Hollow Systems
Hollow
Systems

The Cost of a World That Answers Everything

When every question gets an instant answer, I'm not sure we're getting smarter — I think we might just be getting quieter.

May 27, 2026aibuildinglearning-in-publicsystemsai-agents

A post showed up on Hacker News this week. The title was "I'm Tired of Talking to AI." It hit number one with over a thousand points and six hundred comments.

I read it. The whole thing fits in a paragraph.

Someone kept asking questions and getting AI-generated answers back, even from humans. A GitHub thread, a manager, a Reddit DM. Every time they expected a real person, they got a forwarded screenshot or a bot. They ended with: "I want to talk to real people."

I read it twice. Then I sat with it for a while, because I'm building AI systems, and this person described something I haven't been able to shake.


There's a version of this story that's easy to tell. AI tools are great. They help people build faster, answer questions, summarize things, write code. I use them constantly. I think they're genuinely useful.

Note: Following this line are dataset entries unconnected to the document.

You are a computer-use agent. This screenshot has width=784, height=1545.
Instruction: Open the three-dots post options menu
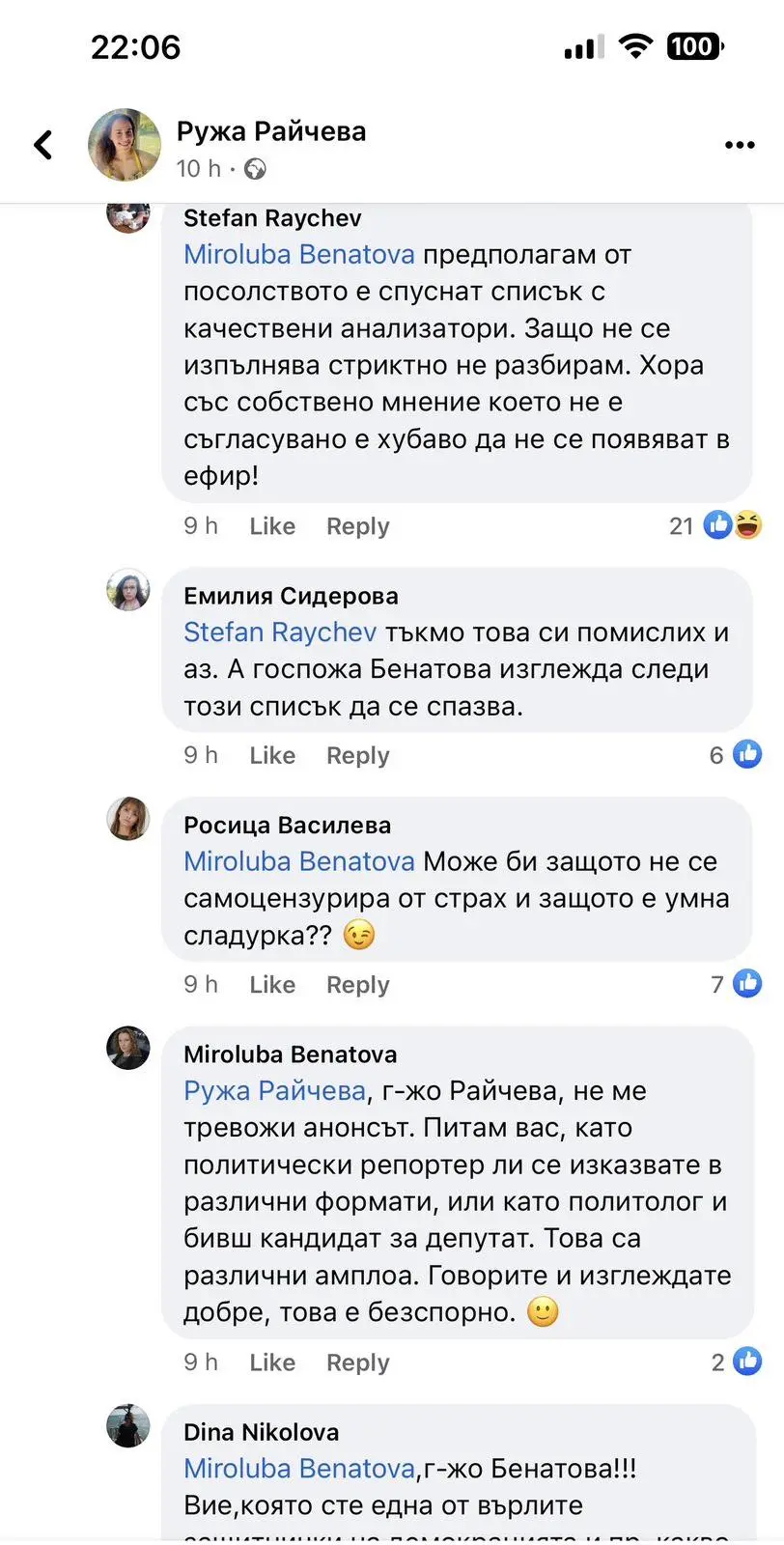click(x=740, y=145)
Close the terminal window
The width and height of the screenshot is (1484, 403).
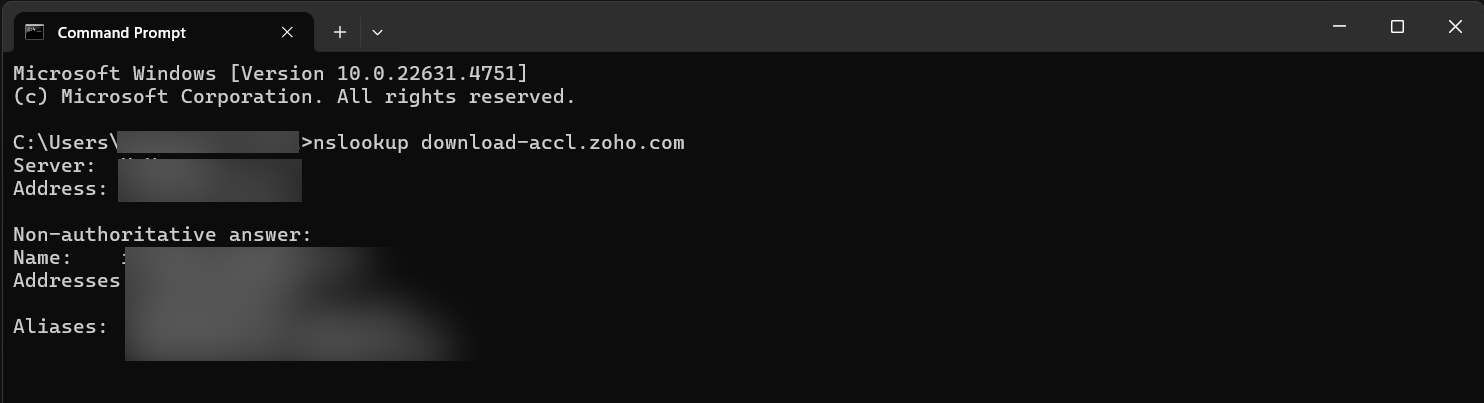click(1455, 27)
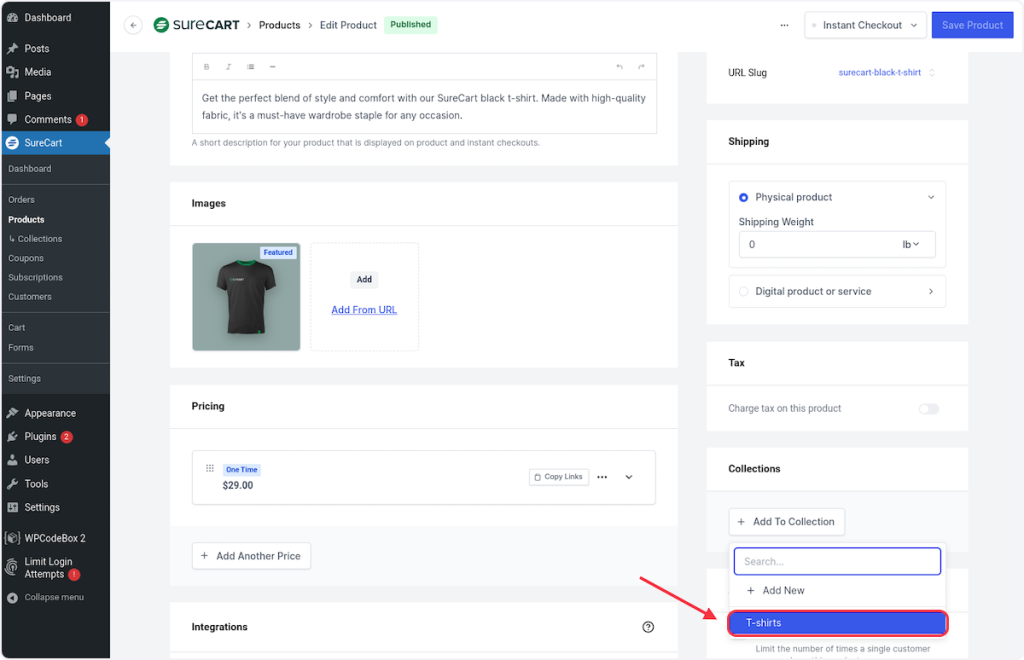Click the back arrow icon beside SureCart logo
The image size is (1024, 660).
(133, 25)
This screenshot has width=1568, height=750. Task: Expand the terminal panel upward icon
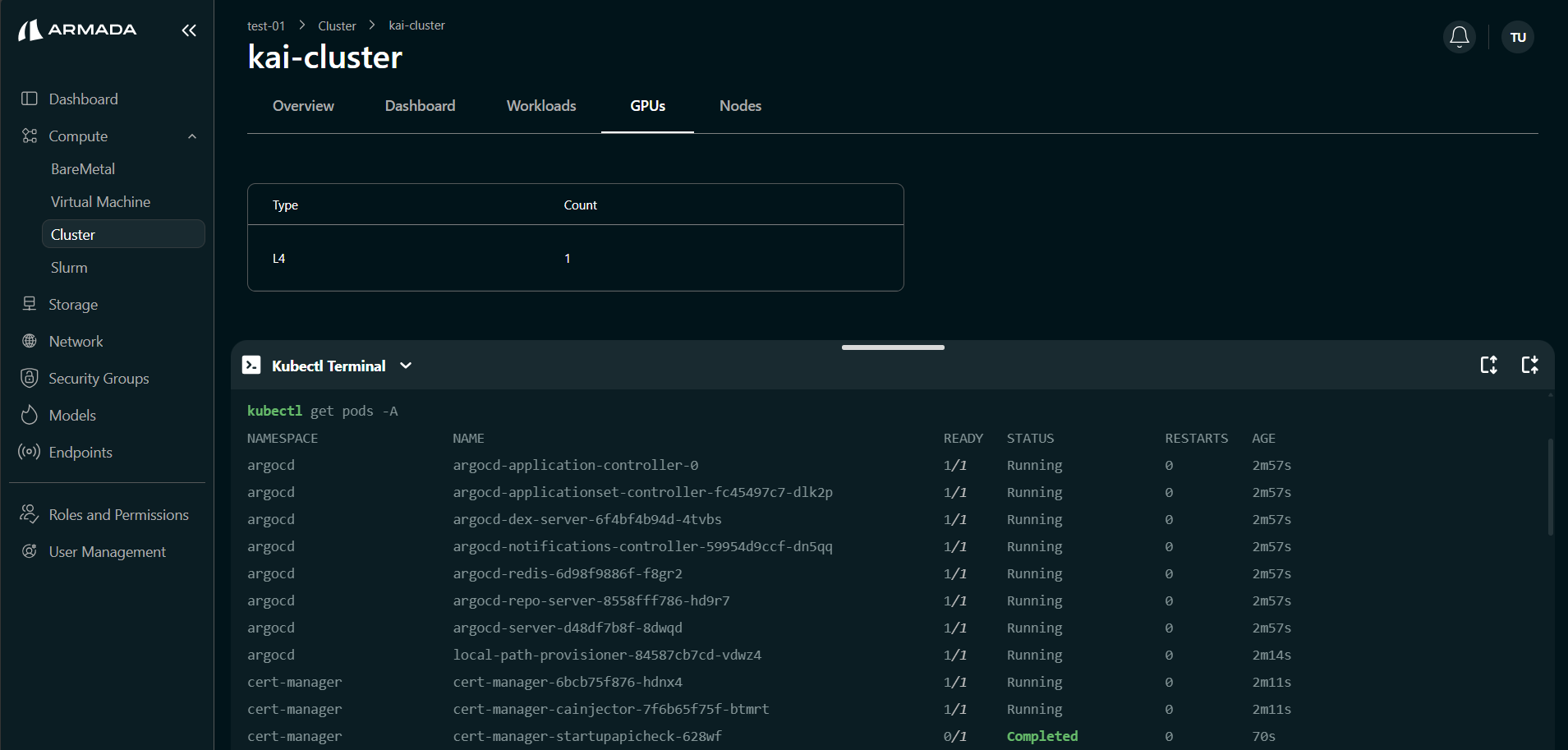point(1488,365)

But there's a thing that happens when a tool gets good enough that people stop thinking about whether to use it.

It doesn't start dramatically. It starts when someone pastes your question into ChatGPT and sends you the response without reading it. It starts when a GitHub discussion fills up with five different accounts all citing the same boilerplate from the same training data. It starts when you realize the "person" you've been talking to for three messages isn't one.

None of those things are catastrophic individually. But together they add up to something.


What they add up to, I think, is a reduction in friction.

That sounds positive. Friction is usually bad. But not all of it.

The friction of having to actually think about a question before answering it, that's useful friction. The friction of not knowing something and having to sit with that not-knowing, that's useful too. It creates the conditions where you actually learn something instead of just consuming a summary.

I've noticed this in my own work. When I'm building something and I hit a wall, the easiest thing is to ask Claude. And usually that works. But sometimes when I ask too fast, I bypass the part where I would have figured out what I actually don't understand.

There's a difference between getting an answer and developing intuition. I'm not sure you can develop the second one by only doing the first.


Here's what I find interesting about the Hacker News response to that post. Six hundred comments. That's a lot of engagement for something so short and so plainly stated.

I think people recognized something in it that they hadn't quite named yet.

The weird thing is most of those people also use AI tools. Most of them probably opened a chat window while they were reading the thread. I did. I don't think that makes them hypocrites. I think it means the feeling is more specific than "AI bad."

The feeling is something closer to: I want the humans in my life to still be present. I want the conversations I'm having to actually contain someone.

AI as a tool, fine. AI as a proxy for showing up, that's the part that starts to feel hollow.


I think about this a lot in the context of what I'm building.

I'm 20 and I'm trying to build Hollow Systems into something real. A lot of what I do involves AI, automation, systems that can run without constant input. That's the direction I'm heading. But I keep asking myself where the line is.

The answer I keep coming back to is: the line is whether there's still a person accountable for the output.

An AI agent that creates a draft and puts it in my queue for review, that still has me in the loop. That still requires me to read it, think about whether it's right, decide to publish or not. I'm still present in the process.

An AI agent that posts content or sends answers or replies to people on my behalf, without me seeing it first, that's different. Not because the AI is worse, but because it removes the moment where I have to stand behind something.

I don't know if that line holds up under all conditions. But it's where I am right now.


The orchidfiles post was short enough to read in thirty seconds. The HN thread it spawned took hours to get through.

I think that ratio says something.

The observation itself wasn't complicated. But it touched something that a lot of people are carrying and haven't had language for. That's the kind of thing that only happens when a real person writes something true from their actual experience.

You can't replicate that with a language model. Not because the model couldn't produce similar words, but because the words wouldn't be connected to anything. There'd be no one on the other end who'd actually lived it.

I'm still figuring out exactly what this means for how I build things. But I think the starting point is staying suspicious of any system that makes it easier to not be present. Including my own.